We thank the reviewer for taking the time to provide detailed feedback. We have carefully reviewed all the comments and provide point-by-point responses below. We hope these clarifications help resolve any potential misunderstandings and more clearly convey the contributions and intentions of our work.
Q1: Novelty concern regarding reliance on existing datasets and suggestion to design new input/output formats and evaluation metrics.
A1: We understand the reviewer’s concerns, which may reflect a possible misunderstanding about the novelty of our task design and evaluation setup. We clarify each point below:
(1) Use of existing datasets. Our benchmark utilizes navigation paths and instructions from R2R and RxR due to their wide adoption and strong coverage of realistic indoor scenes. However, we did not simply concatenate or reuse these datasets. All visual inputs were re-collected using the Matterport3D simulator to align with our specific task requirements, and the underlying data were reorganized to support our newly designed tasks.

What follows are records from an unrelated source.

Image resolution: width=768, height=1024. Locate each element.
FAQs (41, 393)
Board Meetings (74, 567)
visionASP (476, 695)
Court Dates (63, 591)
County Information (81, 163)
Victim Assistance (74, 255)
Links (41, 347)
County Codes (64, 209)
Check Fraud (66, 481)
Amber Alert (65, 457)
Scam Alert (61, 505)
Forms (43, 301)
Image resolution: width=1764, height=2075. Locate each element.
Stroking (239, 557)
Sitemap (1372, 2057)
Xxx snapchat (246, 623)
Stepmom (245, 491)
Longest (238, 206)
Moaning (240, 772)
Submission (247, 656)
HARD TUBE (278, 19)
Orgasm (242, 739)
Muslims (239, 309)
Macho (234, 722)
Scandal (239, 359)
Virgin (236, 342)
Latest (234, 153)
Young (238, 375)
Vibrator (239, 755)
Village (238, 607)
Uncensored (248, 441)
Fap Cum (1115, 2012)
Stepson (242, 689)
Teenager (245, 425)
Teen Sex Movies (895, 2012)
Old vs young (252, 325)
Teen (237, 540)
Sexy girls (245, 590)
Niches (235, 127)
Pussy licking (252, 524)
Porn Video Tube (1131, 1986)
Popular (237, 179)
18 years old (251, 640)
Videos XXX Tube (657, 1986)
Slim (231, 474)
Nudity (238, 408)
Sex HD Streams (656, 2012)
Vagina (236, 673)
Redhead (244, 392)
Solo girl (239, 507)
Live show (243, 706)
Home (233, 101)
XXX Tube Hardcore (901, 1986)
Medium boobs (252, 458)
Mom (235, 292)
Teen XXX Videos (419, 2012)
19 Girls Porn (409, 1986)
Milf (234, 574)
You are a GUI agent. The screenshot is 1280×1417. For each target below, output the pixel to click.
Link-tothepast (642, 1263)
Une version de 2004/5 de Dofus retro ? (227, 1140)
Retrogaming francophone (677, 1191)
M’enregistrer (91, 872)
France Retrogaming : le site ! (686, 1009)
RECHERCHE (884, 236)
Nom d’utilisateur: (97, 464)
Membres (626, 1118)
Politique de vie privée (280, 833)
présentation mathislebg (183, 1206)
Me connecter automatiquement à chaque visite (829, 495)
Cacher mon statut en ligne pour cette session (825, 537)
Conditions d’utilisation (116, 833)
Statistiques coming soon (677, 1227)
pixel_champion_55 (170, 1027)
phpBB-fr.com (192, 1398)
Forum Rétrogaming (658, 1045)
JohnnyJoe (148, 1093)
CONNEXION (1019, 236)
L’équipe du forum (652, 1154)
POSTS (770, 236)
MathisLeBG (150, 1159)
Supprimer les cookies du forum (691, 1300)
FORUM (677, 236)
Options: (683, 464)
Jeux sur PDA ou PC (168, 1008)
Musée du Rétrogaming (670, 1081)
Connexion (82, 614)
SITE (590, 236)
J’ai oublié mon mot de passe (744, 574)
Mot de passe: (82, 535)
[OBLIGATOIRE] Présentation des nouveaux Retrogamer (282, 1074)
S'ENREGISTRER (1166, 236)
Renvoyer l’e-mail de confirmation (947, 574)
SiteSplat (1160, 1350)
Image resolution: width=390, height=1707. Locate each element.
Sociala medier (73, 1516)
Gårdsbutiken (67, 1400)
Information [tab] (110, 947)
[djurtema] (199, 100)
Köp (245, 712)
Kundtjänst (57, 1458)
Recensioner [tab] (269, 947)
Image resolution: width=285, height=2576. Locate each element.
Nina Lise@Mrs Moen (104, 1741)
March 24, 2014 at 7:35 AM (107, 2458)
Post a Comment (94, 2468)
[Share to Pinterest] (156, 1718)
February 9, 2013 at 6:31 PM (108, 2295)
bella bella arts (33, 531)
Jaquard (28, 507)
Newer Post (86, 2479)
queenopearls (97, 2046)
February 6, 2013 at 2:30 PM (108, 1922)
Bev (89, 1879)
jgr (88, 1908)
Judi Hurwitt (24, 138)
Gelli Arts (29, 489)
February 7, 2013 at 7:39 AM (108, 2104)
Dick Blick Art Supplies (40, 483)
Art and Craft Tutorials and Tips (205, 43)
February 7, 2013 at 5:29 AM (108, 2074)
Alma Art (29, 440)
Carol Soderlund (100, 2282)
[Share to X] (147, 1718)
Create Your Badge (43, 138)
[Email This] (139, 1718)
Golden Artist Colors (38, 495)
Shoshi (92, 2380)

Repurposing established datasets is a widely accepted practice in benchmark design, as demonstrated by recent works such as VSI-Bench [1] and EmbodiedScan [2]. What distinguishes our work is the construction of entirely new evaluation tasks, including three comprehension tasks (global alignment, temporal progress estimation, and local action reasoning) and an execution task. These are based on restructured inputs and newly defined outputs, supporting a zero-shot evaluation protocol for MLLMs that is fundamentally different from prior trajectory-following settings.
(2) Evaluation metrics. We adopt QA-style accuracy for comprehension and use step-wise success rate along with standard navigation metrics such as SR and SPL for execution. Although these metrics are commonly used in prior work, we found them to be practical and interpretable in the context of our newly designed tasks. They allow us to capture model performance at different stages of navigation, from high-level understanding to low-level execution.
(3) Designing new input/output formats and assessing spatial reasoning. Thank you for the suggestion. While our benchmark does not isolate spatial reasoning as a standalone capability, it is explicitly embedded in tasks such as Local Observation-Action Reasoning. In this task, the model is required to predict how the visual scene would change after taking a specific action, which involves understanding the spatial layout and action affordances within the 3D environment. In future extensions of the benchmark, we will consider designing additional spatial reasoning tasks tailored to embodied navigation scenarios.
Q2: More details of the real-world deployment pipeline.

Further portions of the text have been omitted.